One brand’s founder told us the same. Laura Burget, co-founder of beauty brand Three Ships, told us that because “digital paid channels have become less effective in the post iOS world,” she thinks brands are looking for other channels—like influencer—to spend on.
And while Nord clarified that the “vast majority” of brands are still heavily invested in running paid ads on platforms like TikTok and Instagram, he said Apple’s update “leveled the playing field quite a bit” between paid ad performance and influencer activations.
Two is better than one
Ali Fazal, VP of Marketing at influencer management platform Grin, also told us that his company is seeing its customers pull money out of paid social and put it toward influencers, because “it reduces their customer acquisition cost.”
That could be partly because influencer marketing seems like a channel that respects a user's privacy. Tim Sovay, chief BD & partnerships officer and chief operating officer at influencer marketing software platform CreatorIQ, described it as a “double opt in” situation. First, consumers typically choose to follow an influencer, opting in to seeing their content. Then, the influencer opts into working with brands.
According to Gaz Alushi, Whalar’s president of measurement and analytics, while Gen Z understands that companies use their data (probably for selling them cheap cut-out leggings, among other things), what they care even more about is consent.
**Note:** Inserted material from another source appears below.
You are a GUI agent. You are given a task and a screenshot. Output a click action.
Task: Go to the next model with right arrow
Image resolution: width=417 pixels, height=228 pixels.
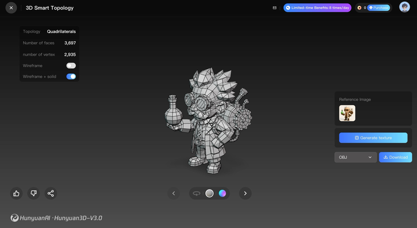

“I think that’s been the evolution of the privacy conversation,” the creator commerce company exec told us.
Fazal explained that with influencer marketing, in many cases, “you as a brand are completely safe, because you’re only reaching people who have opted into hearing from a particular creator. You’re not violating anyone’s privacy, you’re not reaching them unsolicited. And you’re not betraying their trust as consumers.”
In other words, “It’s like fully consensual marketing,” he said.